Dès lors qu'une innovation est validée, nous nous trouvons en aval de la recherche clinique et les autorités sanitaires doivent dès que possible connaître :
- le nombre de malades relevant de l'indication,
- le nombre d'équipes capables de l'appliquer compte tenu de leur savoir faire et de la logistique de l'établissement de soins,
- l'impact économique prévisible d'une diffusion élargie de cette innovation au sein du système de soins.
C'est pourquoi avec Martine AUBRY j'ai décidé la mise en place d'un financement de ces innovations diagnostiques et thérapeutiques selon un processus par étapes. Dans une première étape, j'ai demandé à des équipes expertes dans le domaine de répondre aux questions posées ci-dessus, équipes qui reçoivent les financements nécessaires sur un contrat de 2 ans. Par exemple :
- 12 millions de francs auront été en 99 et 2000 accordés à 4 équipes référentes françaises dans le domaine de la stimulation électrique dans la maladie de Parkinson : les résultats de l'étude médico-économique menée par ces 4 équipes sont attendus à l'automne 2000, permettant alors d'organiser une diffusion plus large, en la chiffrant précisément, au sein de notre système de soins.

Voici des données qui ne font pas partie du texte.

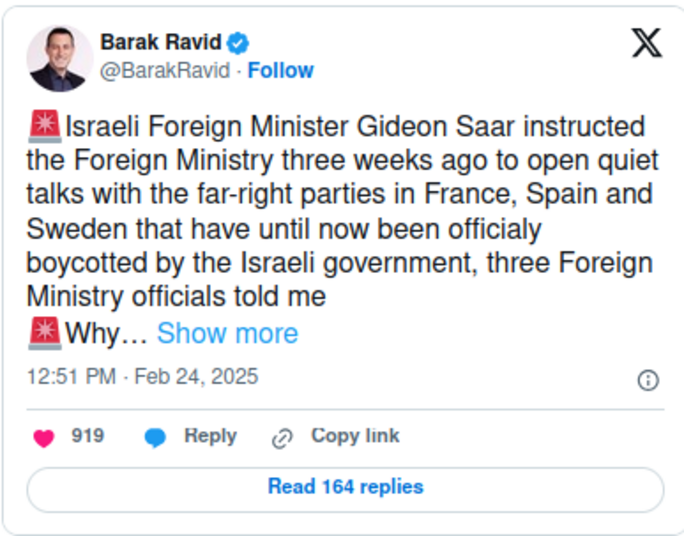Click the Reply text label
684x536 pixels.
(x=210, y=436)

- En 2000 et 2001, - 60 millions de francs sont consacrés selon les mêmes modalités à la définition des besoins en termes de défibrillateurs cardiaques implantables pour prévenir certaines morts subites par trouble du rythme.- 60 millions de francs en cancérologie : pour les techniques de radiothérapie du cancer de la prostate, les traitements par anticorps monoclonaux du cancer du sein et des hémopathies malignes. Ces thématiques ont été retenues après consultation des CHU et des centres de lutte contre le cancer, ainsi que des Sociétés Savantes concernées.

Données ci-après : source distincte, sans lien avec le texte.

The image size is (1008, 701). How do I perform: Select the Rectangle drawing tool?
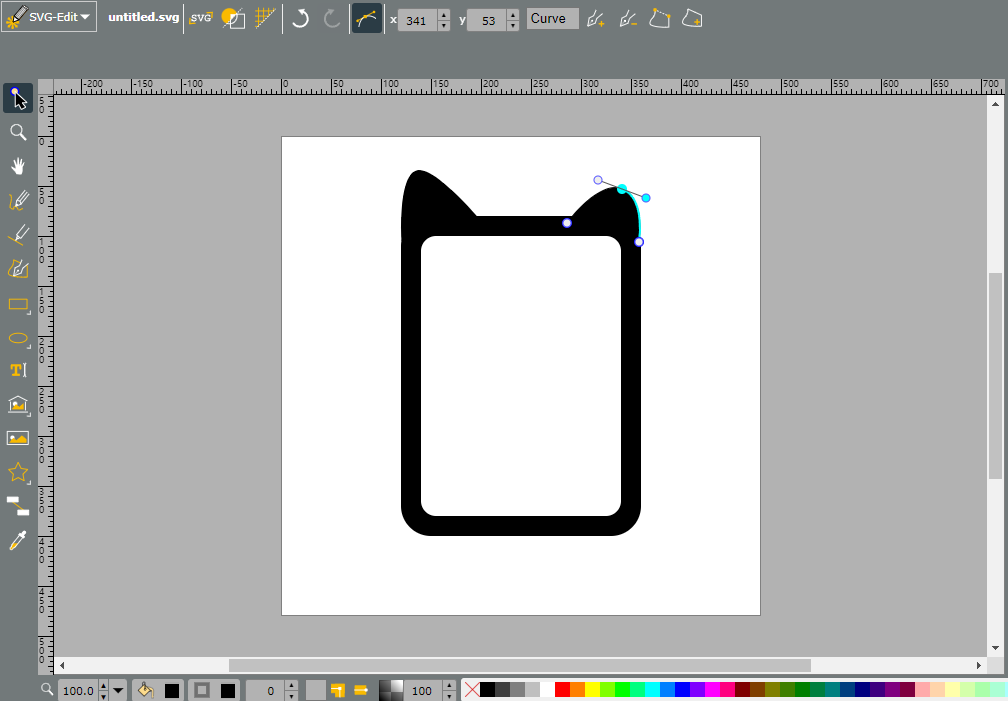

Le principe de ce dispositif est acquis, son extension à d'autres champs d'innovation est actuellement à l'étude avec l'objectif d'assurer une égalité d'accès aux soins innovants. Pour y parvenir, et compte tenu de l'impact budgétaire de ces innovations, il m'a paru indispensable d'appliquer une méthode raisonnée pour décider du degré de diffusion médicalement justifié au sein de notre système de soins, à la fois dans les établissement sous dotation globale et, dès que possible c'est-à-dire dans des conditions bien définies, en ville avec remboursement selon la procédure TIPS.
Vous aurez compris que le Ministère de la Santé identifie désormais une enveloppe " progrès médical " résultant de l'addition des actions PHRC qui doivent être poursuivies et du financement des innovations générées par la Recherche clinique.